Dominique Meyer (Potsdam)

The circumstellar medium of massive stars

Abstract:
Stars more massive than our Sun, by at least a factor of ten, are rare but seminal objects in galaxies such as our Milky Way. Their powerful radiation, stellar winds, and explosive deaths are dominant engines driving the cycle of matter in the interstellar medium, by ionizing and chemically enriching it, inducing turbulence, and producing cosmic rays. Additionally, a significant fraction of them is ejected from their parent cluster and run supersonically through the interstellar medium. In this talk, we will take a journey throughout the lives of massive stars, from their evolved to defunct evolutionary phases. We will employ state-of-art numerical models to discover how the morphology of the interstellar medium is sculptured by massive stars and what it tells us about the stellar feedback in galaxies.

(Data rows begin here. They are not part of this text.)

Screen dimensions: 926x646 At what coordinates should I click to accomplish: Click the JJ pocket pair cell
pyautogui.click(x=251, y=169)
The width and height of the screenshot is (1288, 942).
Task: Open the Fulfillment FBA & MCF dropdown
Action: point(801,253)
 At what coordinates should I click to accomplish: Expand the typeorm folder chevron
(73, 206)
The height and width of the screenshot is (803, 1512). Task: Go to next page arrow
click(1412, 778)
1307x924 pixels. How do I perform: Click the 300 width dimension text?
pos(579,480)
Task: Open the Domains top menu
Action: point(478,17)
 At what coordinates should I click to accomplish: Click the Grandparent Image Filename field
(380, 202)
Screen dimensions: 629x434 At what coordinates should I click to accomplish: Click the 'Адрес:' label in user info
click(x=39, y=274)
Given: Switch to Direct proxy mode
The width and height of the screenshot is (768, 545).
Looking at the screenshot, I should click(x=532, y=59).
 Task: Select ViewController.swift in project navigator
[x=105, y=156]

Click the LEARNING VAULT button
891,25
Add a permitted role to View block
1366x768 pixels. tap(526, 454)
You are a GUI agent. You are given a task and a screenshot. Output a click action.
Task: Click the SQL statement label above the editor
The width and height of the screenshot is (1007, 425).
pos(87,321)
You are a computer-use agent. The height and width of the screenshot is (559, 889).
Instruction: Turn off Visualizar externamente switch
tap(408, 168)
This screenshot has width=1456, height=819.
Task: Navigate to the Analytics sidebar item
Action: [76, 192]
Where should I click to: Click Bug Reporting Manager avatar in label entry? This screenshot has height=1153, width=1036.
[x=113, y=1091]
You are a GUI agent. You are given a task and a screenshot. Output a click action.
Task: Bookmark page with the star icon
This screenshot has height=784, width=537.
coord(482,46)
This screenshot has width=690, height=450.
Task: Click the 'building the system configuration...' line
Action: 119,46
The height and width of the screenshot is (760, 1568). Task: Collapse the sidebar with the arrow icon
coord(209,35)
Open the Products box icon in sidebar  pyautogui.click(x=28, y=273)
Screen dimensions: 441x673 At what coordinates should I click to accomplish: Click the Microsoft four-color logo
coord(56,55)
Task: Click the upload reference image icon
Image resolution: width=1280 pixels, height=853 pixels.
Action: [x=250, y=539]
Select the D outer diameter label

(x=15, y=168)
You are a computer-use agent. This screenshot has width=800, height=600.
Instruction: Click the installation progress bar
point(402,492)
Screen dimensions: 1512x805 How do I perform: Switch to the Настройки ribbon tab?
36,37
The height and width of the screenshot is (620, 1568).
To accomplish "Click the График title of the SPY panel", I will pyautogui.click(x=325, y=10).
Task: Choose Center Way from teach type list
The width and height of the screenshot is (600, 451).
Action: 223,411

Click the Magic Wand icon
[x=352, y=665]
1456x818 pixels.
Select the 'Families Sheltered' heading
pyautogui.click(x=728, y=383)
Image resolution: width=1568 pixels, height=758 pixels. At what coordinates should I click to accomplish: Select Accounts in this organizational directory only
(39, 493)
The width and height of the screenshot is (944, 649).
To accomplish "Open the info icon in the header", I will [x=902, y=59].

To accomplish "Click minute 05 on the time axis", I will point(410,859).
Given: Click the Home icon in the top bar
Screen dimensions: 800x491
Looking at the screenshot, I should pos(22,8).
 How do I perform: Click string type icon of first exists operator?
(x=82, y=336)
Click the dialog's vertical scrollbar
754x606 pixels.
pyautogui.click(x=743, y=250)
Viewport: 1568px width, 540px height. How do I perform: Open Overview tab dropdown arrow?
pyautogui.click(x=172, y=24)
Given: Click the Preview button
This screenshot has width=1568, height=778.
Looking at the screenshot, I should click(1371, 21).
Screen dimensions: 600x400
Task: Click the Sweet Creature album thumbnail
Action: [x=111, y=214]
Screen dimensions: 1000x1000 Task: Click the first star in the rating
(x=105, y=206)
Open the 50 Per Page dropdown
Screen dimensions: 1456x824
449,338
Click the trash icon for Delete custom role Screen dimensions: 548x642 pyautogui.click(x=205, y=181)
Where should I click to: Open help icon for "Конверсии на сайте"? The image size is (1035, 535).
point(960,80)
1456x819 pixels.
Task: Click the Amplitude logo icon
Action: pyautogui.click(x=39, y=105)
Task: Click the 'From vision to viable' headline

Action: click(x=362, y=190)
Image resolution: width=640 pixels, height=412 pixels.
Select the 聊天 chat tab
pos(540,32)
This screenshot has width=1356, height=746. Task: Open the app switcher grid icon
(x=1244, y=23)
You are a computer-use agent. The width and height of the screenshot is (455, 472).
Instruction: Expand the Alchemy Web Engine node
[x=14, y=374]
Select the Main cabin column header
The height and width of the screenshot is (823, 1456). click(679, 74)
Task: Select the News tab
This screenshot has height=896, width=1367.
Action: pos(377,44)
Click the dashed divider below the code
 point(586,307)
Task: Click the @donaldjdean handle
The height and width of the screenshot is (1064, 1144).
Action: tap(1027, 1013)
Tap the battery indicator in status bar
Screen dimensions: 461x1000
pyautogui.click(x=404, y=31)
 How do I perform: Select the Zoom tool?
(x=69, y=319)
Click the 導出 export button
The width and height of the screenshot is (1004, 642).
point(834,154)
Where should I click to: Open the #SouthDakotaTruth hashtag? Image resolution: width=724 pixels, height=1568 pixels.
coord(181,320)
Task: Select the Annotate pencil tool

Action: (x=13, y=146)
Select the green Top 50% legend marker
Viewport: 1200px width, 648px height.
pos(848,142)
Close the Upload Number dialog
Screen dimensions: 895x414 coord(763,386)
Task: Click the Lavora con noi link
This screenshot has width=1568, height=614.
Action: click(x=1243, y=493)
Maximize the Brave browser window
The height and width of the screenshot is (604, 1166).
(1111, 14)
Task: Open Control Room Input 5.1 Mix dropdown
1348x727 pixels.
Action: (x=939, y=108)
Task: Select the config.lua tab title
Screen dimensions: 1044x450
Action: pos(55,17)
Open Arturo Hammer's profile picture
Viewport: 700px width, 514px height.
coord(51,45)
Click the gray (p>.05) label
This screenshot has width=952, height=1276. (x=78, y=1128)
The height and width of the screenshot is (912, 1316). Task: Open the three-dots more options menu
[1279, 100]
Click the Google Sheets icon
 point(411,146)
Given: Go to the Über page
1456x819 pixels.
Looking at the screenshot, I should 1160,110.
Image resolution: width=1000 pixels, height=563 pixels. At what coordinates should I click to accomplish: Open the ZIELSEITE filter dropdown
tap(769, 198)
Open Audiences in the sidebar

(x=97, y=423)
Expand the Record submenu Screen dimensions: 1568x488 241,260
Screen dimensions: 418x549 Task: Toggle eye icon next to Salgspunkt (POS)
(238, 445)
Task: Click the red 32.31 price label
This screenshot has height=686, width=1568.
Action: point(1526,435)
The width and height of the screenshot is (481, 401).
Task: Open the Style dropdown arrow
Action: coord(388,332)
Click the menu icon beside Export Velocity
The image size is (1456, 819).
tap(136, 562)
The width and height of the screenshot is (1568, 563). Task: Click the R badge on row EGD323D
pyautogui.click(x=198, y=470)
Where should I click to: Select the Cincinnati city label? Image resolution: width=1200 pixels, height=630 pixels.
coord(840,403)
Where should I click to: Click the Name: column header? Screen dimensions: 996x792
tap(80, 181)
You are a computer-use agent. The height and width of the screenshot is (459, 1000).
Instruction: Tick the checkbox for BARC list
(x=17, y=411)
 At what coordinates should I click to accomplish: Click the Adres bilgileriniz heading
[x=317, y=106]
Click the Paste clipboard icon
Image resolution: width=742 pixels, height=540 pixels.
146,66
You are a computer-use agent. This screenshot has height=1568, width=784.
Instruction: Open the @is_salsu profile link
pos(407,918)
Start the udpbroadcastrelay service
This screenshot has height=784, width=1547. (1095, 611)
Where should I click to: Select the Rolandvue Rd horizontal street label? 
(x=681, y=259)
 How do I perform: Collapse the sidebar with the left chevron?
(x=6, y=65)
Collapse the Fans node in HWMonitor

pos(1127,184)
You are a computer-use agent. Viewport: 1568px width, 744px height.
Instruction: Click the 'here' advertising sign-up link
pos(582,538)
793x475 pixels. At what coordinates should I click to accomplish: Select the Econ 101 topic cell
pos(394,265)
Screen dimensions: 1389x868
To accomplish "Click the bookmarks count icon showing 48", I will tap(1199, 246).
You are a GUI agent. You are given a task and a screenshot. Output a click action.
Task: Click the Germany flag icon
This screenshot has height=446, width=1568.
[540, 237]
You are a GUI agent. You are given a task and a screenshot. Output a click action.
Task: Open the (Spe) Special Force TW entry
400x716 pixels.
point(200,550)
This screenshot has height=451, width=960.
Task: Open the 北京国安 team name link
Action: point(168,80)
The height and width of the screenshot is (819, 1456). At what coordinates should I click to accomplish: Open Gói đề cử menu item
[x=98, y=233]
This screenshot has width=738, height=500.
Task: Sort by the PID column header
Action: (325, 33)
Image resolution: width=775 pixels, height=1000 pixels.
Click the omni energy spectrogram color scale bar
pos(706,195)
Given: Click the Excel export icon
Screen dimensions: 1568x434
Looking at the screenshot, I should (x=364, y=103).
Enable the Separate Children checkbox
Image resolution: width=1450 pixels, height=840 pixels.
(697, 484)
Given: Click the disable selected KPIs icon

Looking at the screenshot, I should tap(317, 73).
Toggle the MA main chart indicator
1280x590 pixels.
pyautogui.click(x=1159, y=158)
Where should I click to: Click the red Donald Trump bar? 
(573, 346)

Particularly, we will (i) present simulations I have tailored to the surroundings of evolved massive stars like the red supergiant Betelgeuse, to constrain its past evolution. Finally, we will (ii) explore what the asymmetries in non-thermal remnants left behind massive stars which died in a supernova explosion, like the Cygnus Loop nebula, tell us about their past lives. Finally, we will see how the past history of massive stars affects the development of the pulsar wind nebula. These elaborated simulations provide us with accurate predictive synthetic images and precise forecasts confirmed by observations, which are insights into the fascinating circumstellar medium of massive stars.